Effects of moisture absorption on penetration performance of FRP sandwich structures

Abstract

Fiber-reinforced plastic sandwich structures (FRPSSs) are increasingly used in marine applications thanks to their high levels of stiffness, lightweight, buoyancy and damage resistance to penetration and impacts. This paper investigates the effect of exposure to seawater conditions on mechanical behavior of FRPSSs with various core configurations loaded with indenters with different geometries. A new in-situ acoustic emission (AE) methodology is applied to monitor the moisture evolution process, while X-ray micro-computed tomography validated its influence on out-of-plane failure modes observed in quasi-static indentation experiments.

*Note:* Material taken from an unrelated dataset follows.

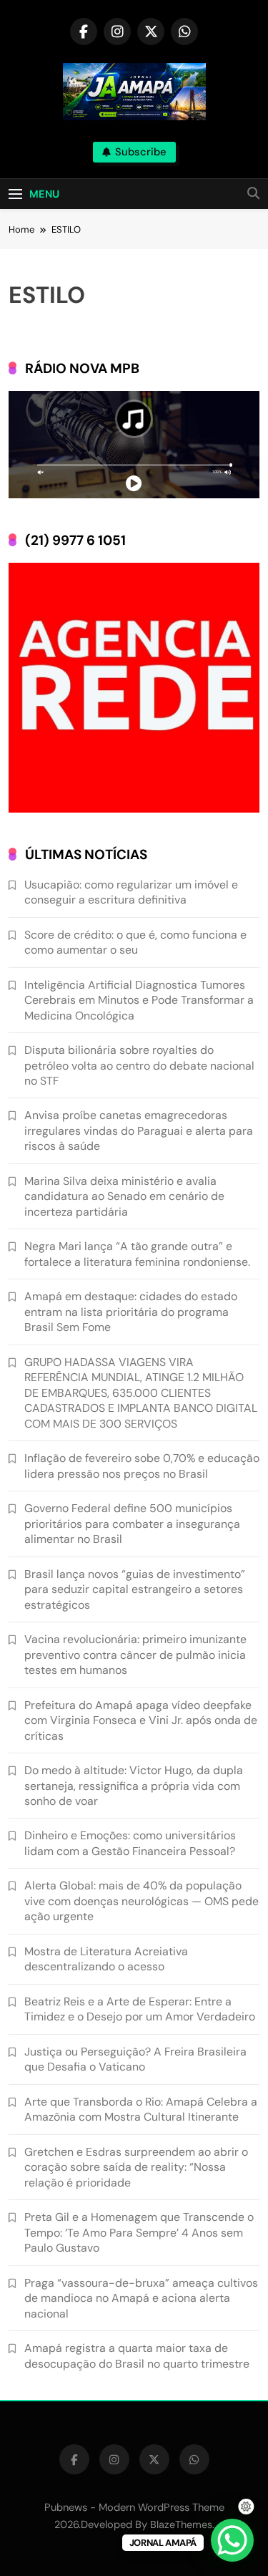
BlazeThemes (181, 2524)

Results indicate that AE velocity can effectively monitor the moisture uptake, serving as an in situ structural health monitoring approach. It was also revealed that the core configuration had a limited effect on moisture ingress. Samples exposed to sharp indentation exhibited the greatest decrease in load-bearing capacity (in excess of 50% in some cases) while that for blunt indentation was the lowest. This can be explained by reduced penetration forces resulting from matrix plasticization and degraded matrix/fiber interface, exacerbated by a smaller contact area. Also, early damage initiation and intensified damage progression were observed for sharp indenters after the seawater exposure. The core of FRPSSs significantly influenced localized damage in samples indented with conical and flat indenters, unlike those subjected to hemispherical ones. The seawater exposure adversely affected the energy absorption and penetration performance, enhancing macroscale damage mechanisms. These findings offer valuable insights for design and optimization of FRPSSs for marine applications.